Ritual is a Thing that is Real

This second Real Thing, an operation of Linking multiple Places, can be called, for lack of a better term, Ritual. You can think of this Linking as some type of Wormhole, although I promise this is not necessary. 

The evidence for the Linking power of Ritual, on December 2, 2019, at least, was the shape of a cross. A full-sized, crucifyin’ cross, that I saw being dragged by a young man, pale and pudgy, along US Highway 412 in the Oklahoma panhandle, the cross westbound as I traveled east. 

If I was a smarter, and therefore more pious man, I would have flipped across four lanes of traffic and a dug-out median to maybe follow the young man and the cross, or maybe to tell him that he was about four months too early for crucifyin’ season. 

Behind the young man carrying the cross, this Simon of Cyrene of the Panhandle, just as one would expect, was the figure of the Christ, as pale and pudgy as his cross-bearer. This modern-day Christ was as deep into a cell phone as anyone I’ve ever seen. Looking at this young man dissolving into his screen, I could have been carefully driving on any college campus I’ve ever visited, dodging in my car the youth inside their telephones as they cross the road with the most beautiful faith in the world.

Because of these young men and the impending crucifiction(s), I was driving east not only toward Fort Supply, Oklahoma, but also approaching Jerusalem. 

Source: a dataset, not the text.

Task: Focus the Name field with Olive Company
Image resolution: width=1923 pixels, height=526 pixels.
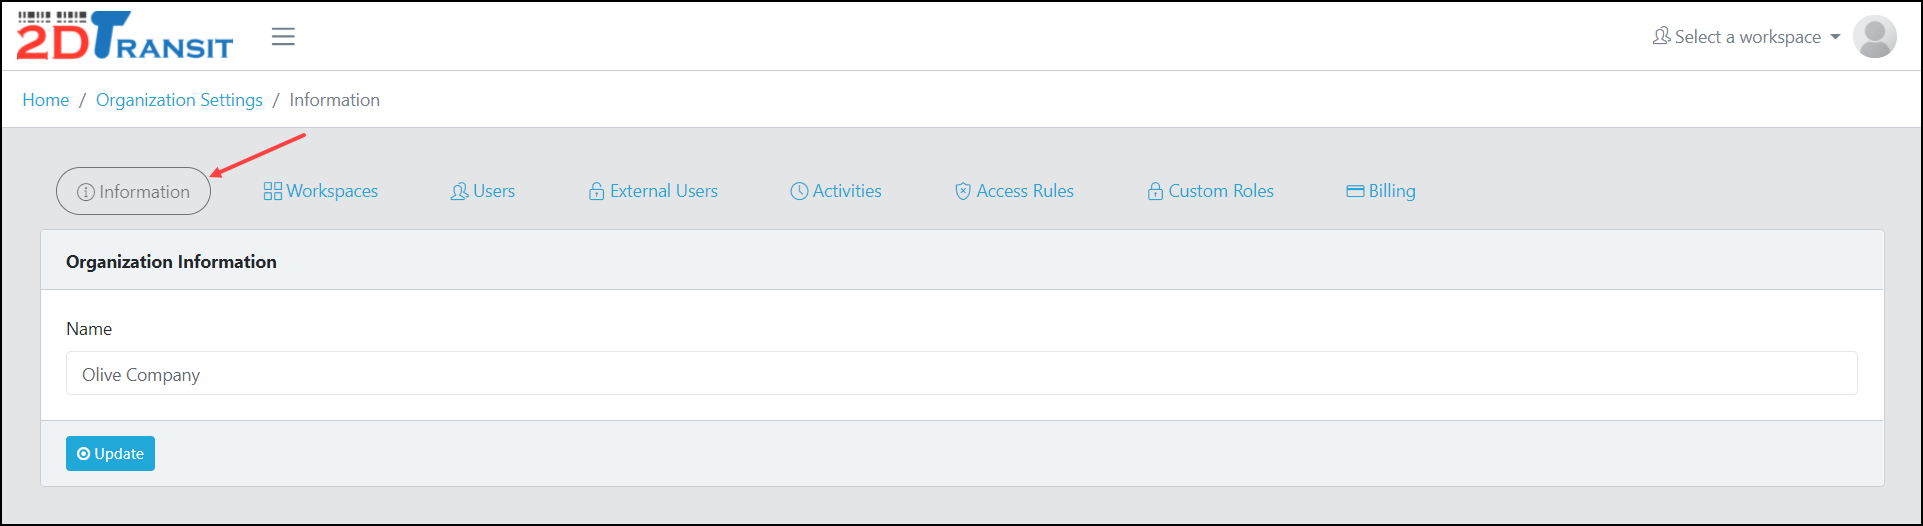Action: [961, 374]
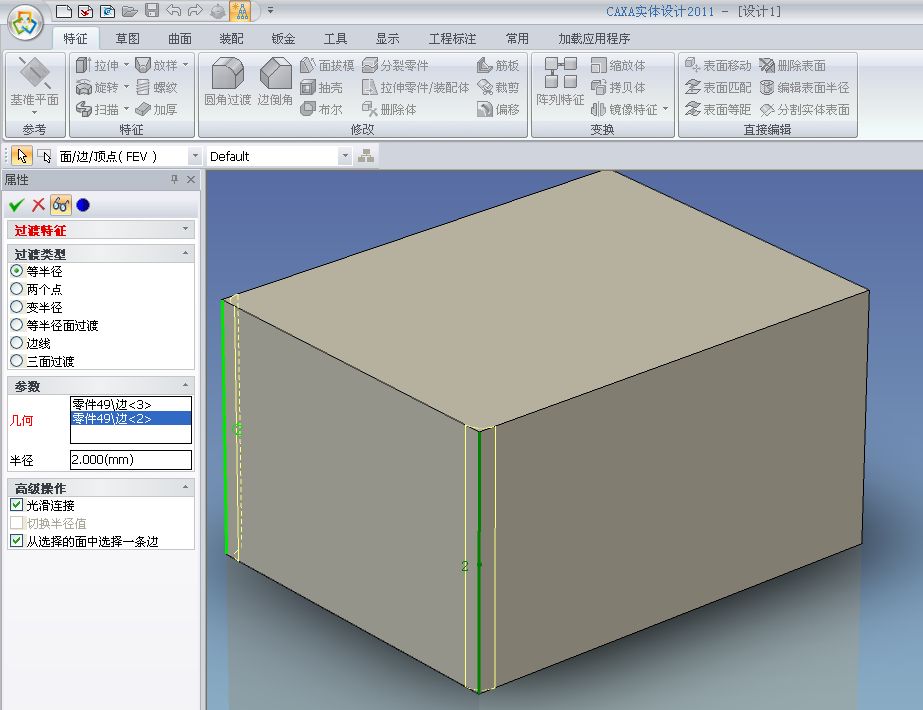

I hereby prove that there is an indisputable link between the Holy City and Fort Supply. And since they are Linked Places, they are One Place. This is the power of Ritual.

The broader conclusion is inevitable that this world is made up not of many Places, but of a Single Place outside of Time (which does not Exist). This unitary Place is accessible to anyone with the ritual wherewithal to realize this truth, just as these faithful young men were, being also well on their way to starting a world religion. 

I did not flip around to follow these young men. I kept driving, taking no evidence of this world-centering event but my memory. 

And now, from this newer world-centering Ritual of Stay At Home, when I think of these two young men at the armpit of the Oklahoma panhandle, I remember them out of the sliding window of the 1999 Jeep Wrangler that I traded in 11 months before I drove across this continent and saw these young saviors. 

But Parmenides knew the truth about this apparent aberration of Memory, too. The fact that my jeep Exists in my memory means that my jeep was in fact in that Place with me, illusorily looking like a Chevrolet Colorado to everyone from the outside. 

One Becomes Two Becomes Three Becomes One

Joshua trees in Joshua Tree National Park, which is also Fort Supply, Oklahoma, which is also Jerusalem.

And so I continued east through Oklahoma. Just as I was leaving the panhandle, in front of a small gas station in Fort Supply, the Jerusalem of this continent, two large Joshua trees were proudly growing. These beautiful western trees proved that I was not in two Places, Jerusalem and Fort Supply, but three, adding the Mojave Desert to that list. Therefore these are not three Places but one. So the world tightens.

I am confident that through a more detailed remembering (Proust help us!), the rest of the Places in the world, however many they appear to be now, will eventually be collapsed into One Single Place, which has no need for a name, because we’re all already there.